(Records provided)

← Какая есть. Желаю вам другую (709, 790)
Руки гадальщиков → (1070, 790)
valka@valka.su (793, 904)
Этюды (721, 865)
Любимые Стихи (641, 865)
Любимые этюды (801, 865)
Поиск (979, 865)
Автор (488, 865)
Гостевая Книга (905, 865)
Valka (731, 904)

(End Records provided)
(Records provided)

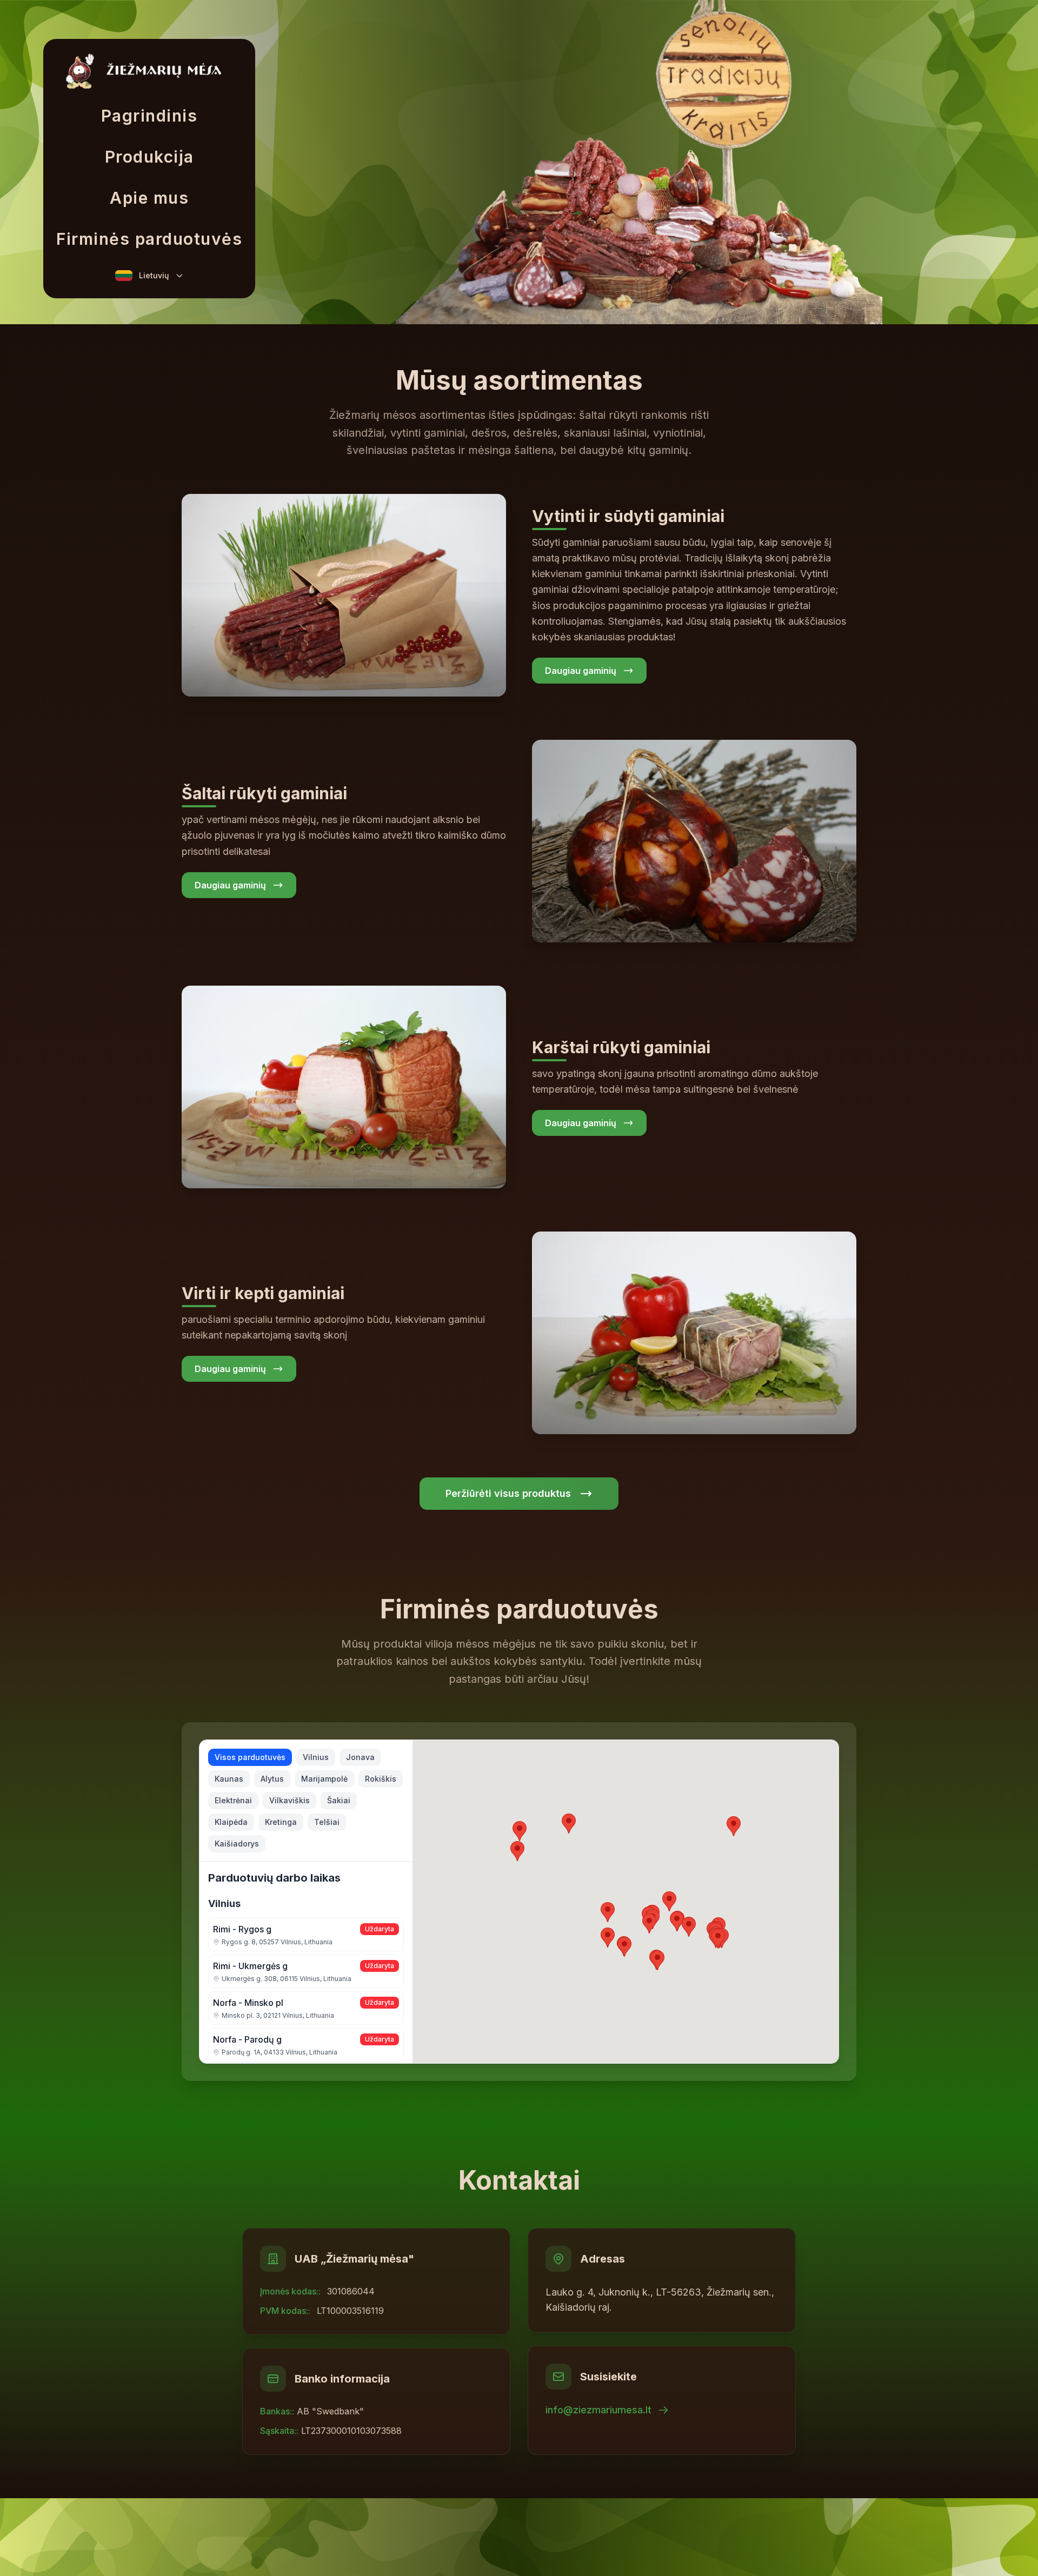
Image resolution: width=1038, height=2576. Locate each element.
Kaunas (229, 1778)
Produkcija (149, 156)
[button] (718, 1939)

(End Records provided)
(Records provided)

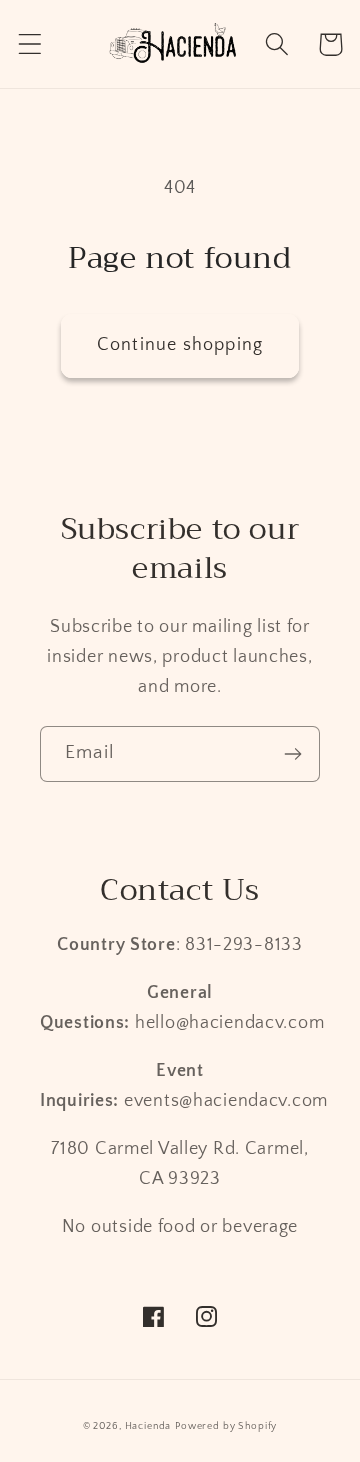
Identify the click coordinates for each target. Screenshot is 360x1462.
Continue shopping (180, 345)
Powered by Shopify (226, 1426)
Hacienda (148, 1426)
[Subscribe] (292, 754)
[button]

(End Records provided)

Of the entries above, repeat exactly the lines from the line with "другую (709, 790)" through the line with "Valka (731, 904)", both of them included.

Written solution:
← Какая есть. Желаю вам другую (709, 790)
Руки гадальщиков → (1070, 790)
valka@valka.su (793, 904)
Этюды (721, 865)
Любимые Стихи (641, 865)
Любимые этюды (801, 865)
Поиск (979, 865)
Автор (488, 865)
Гостевая Книга (905, 865)
Valka (731, 904)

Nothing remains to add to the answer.